(EXERCISE DATA Opens)

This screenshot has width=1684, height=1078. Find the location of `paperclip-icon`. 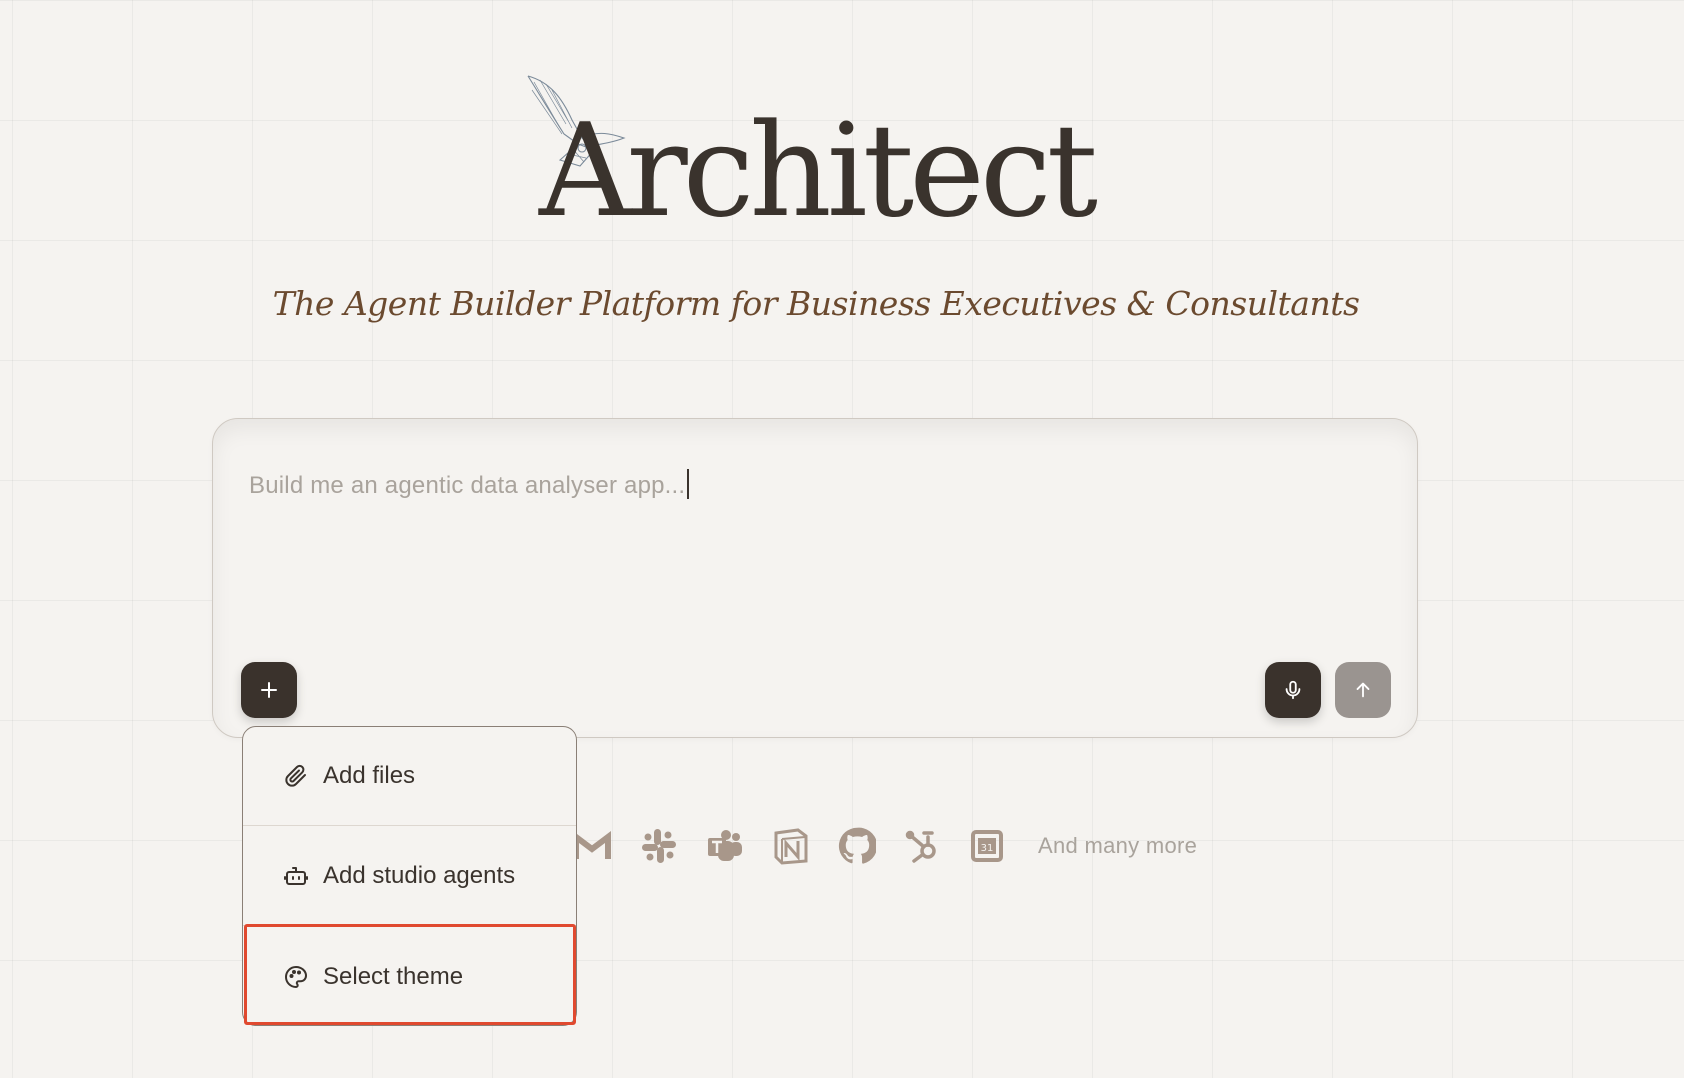

paperclip-icon is located at coordinates (296, 776).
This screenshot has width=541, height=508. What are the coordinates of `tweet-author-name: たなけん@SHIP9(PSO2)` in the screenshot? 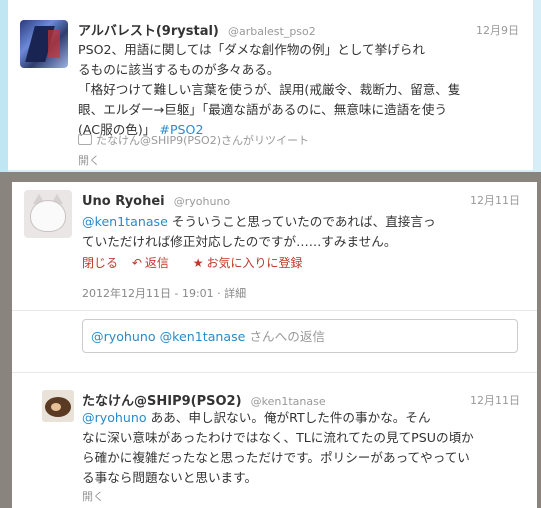 It's located at (162, 402).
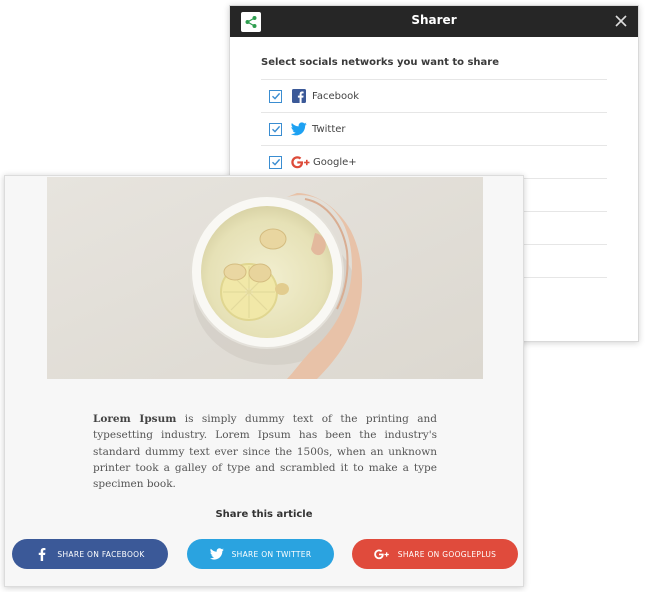 This screenshot has width=645, height=592. Describe the element at coordinates (447, 554) in the screenshot. I see `share-googleplus-label: SHARE ON GOOGLEPLUS` at that location.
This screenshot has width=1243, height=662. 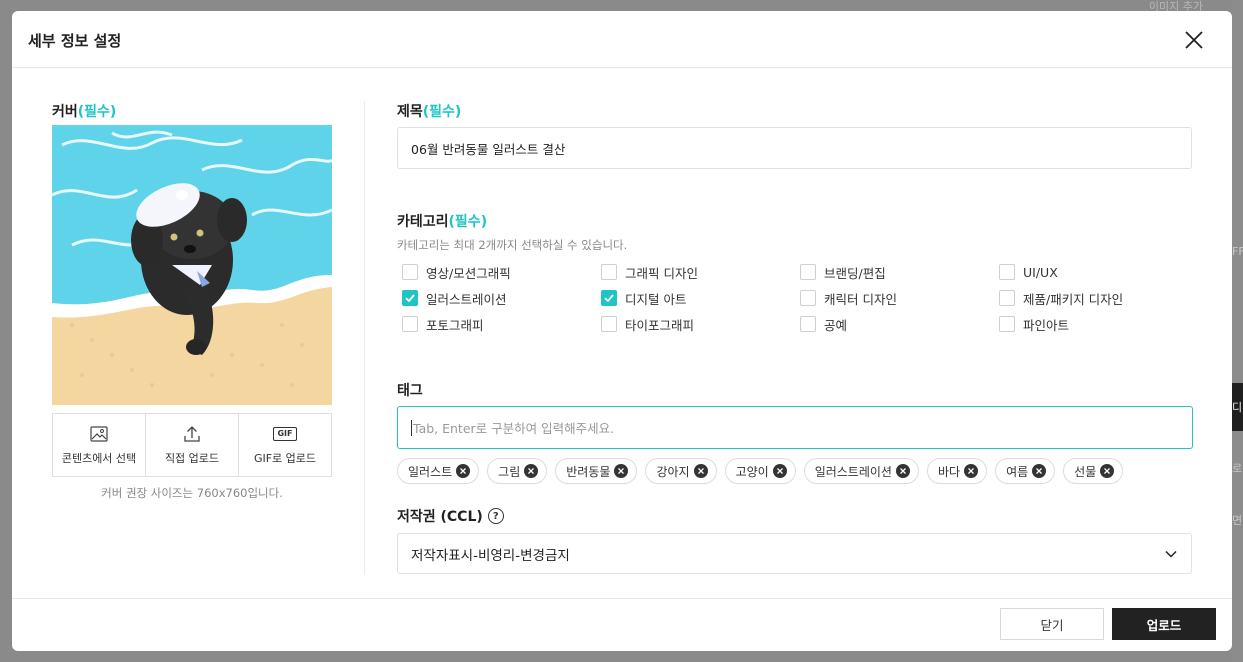 I want to click on modal-title: 세부 정보 설정, so click(x=75, y=41).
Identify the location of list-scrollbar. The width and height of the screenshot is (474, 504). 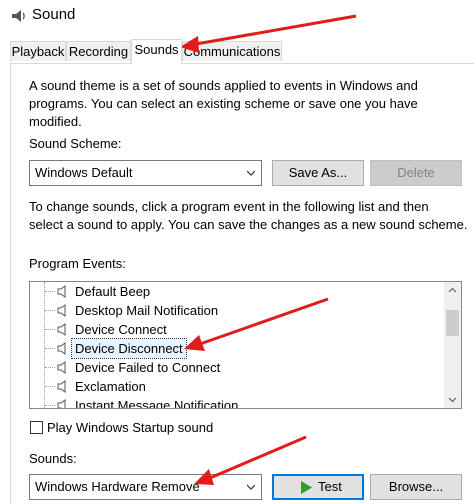
(452, 345).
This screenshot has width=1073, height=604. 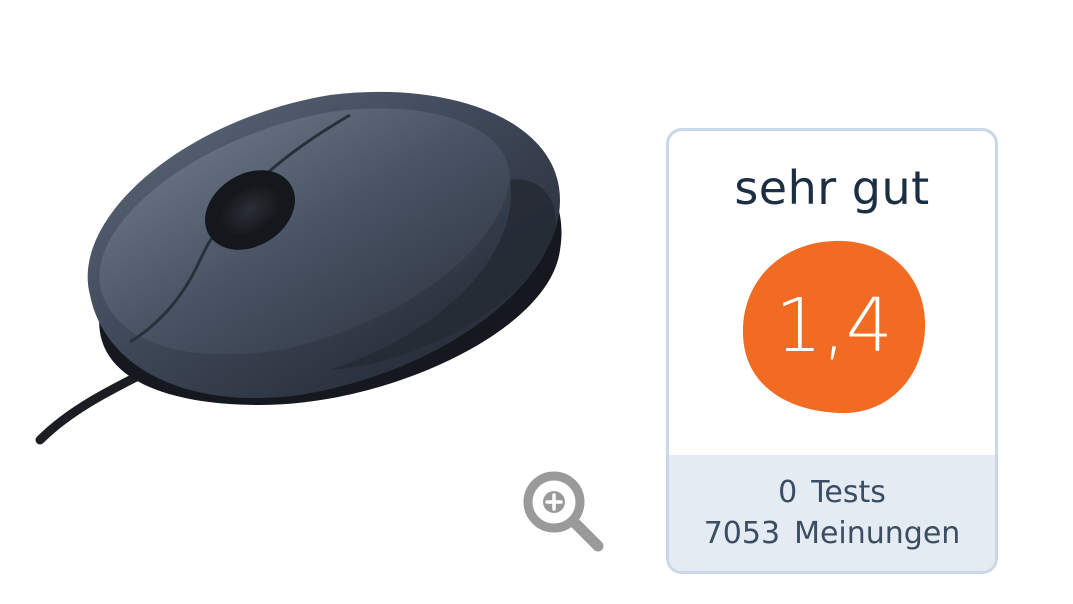 What do you see at coordinates (788, 492) in the screenshot?
I see `tests-count: 0` at bounding box center [788, 492].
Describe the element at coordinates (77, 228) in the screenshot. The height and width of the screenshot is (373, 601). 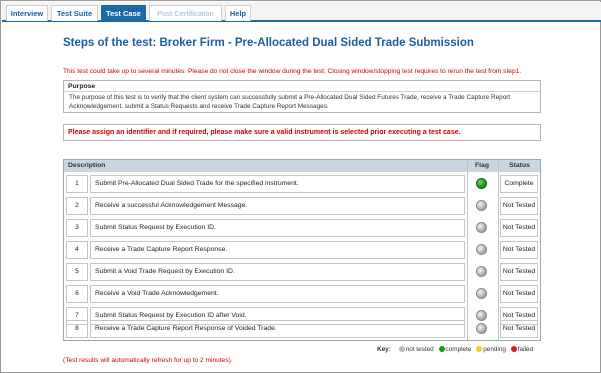
I see `step-number: 3` at that location.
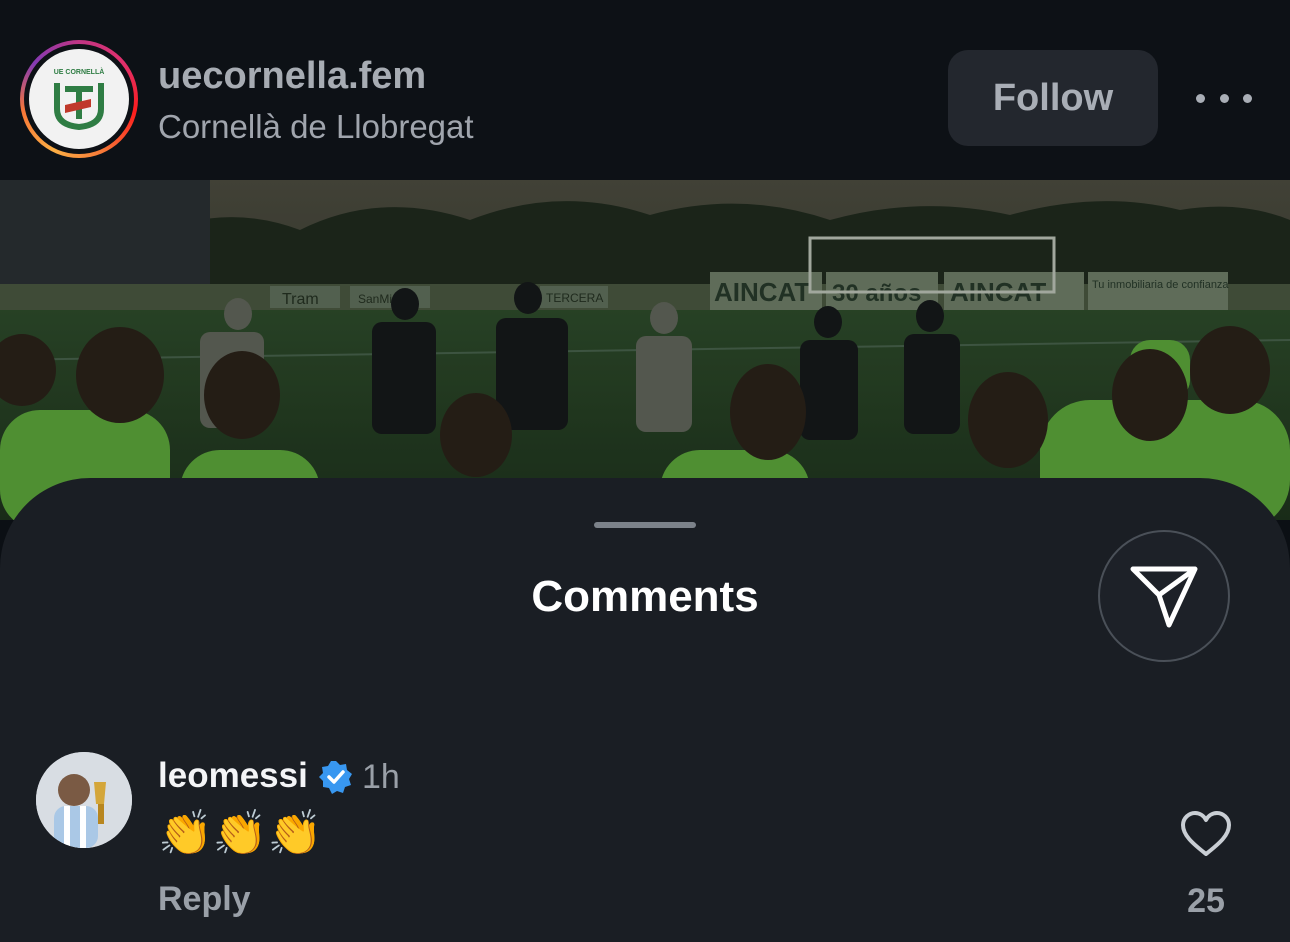 This screenshot has width=1290, height=942. I want to click on verified-badge-icon, so click(336, 778).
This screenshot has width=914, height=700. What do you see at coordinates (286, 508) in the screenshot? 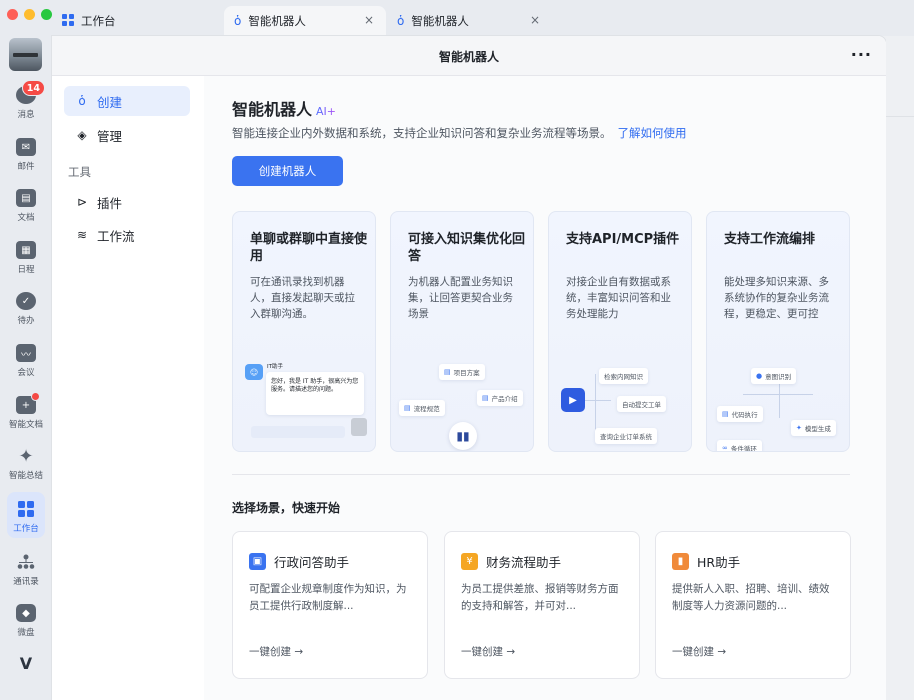
I see `scenes-heading: 选择场景，快速开始` at bounding box center [286, 508].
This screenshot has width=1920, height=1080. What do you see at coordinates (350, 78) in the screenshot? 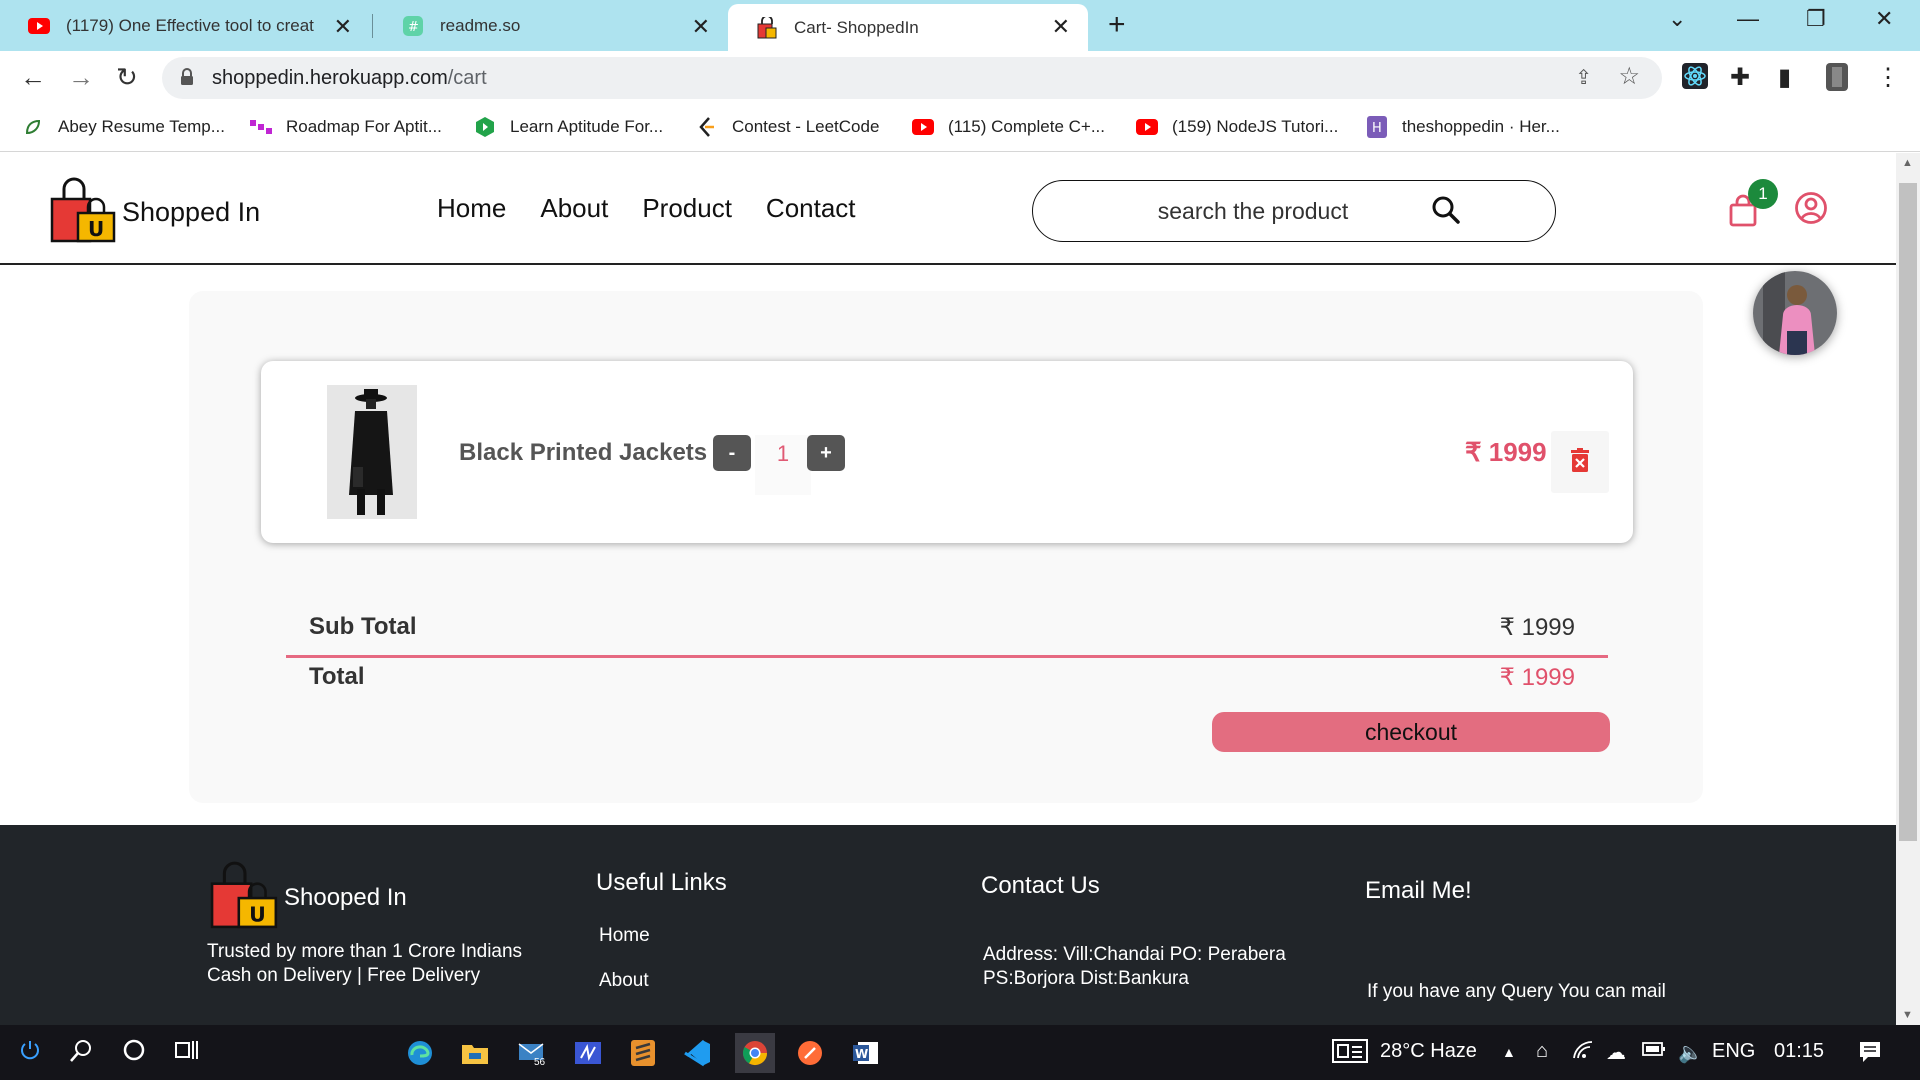
I see `url-text: shoppedin.herokuapp.com/cart` at bounding box center [350, 78].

(EXERCISE DATA Closes)

■ TO DO:
Quote the entries verbatim from the start through the line containing "paperclip-icon is located", and omit the pictures.

■ SOLUTION:
This screenshot has width=1684, height=1078. Find the location of `paperclip-icon`. 

paperclip-icon is located at coordinates (296, 776).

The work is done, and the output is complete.